Extract from the records below each line that contains the word "This". Case counts.

** begin Data entries **

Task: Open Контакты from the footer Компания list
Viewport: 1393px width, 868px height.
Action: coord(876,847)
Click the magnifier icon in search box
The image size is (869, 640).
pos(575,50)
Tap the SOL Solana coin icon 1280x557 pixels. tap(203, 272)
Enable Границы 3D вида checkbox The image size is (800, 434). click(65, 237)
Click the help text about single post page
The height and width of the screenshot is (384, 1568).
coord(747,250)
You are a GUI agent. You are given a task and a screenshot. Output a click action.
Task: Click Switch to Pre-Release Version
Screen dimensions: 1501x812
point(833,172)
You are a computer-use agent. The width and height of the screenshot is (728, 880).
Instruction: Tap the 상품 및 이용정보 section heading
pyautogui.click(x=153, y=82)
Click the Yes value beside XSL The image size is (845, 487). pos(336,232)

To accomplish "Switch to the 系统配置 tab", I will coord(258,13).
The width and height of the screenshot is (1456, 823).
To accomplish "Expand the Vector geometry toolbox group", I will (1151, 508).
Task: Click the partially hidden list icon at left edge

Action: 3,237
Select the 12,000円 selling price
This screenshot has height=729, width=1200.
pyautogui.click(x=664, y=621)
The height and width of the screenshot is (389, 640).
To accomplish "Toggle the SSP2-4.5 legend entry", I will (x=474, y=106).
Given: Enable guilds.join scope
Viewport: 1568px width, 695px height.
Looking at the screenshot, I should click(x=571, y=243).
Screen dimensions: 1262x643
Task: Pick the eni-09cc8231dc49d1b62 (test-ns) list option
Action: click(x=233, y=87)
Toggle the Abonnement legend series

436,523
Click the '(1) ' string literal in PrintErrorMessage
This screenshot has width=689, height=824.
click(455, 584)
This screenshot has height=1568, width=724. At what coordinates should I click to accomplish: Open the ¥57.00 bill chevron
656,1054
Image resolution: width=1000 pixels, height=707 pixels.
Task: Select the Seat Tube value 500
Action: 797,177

** end Data entries **

• Reply:
This screenshot has height=729, width=1200.
This screenshot has width=689, height=824.
This screenshot has height=1568, width=724. At what coordinates should I click to accomplish: Open the ¥57.00 bill chevron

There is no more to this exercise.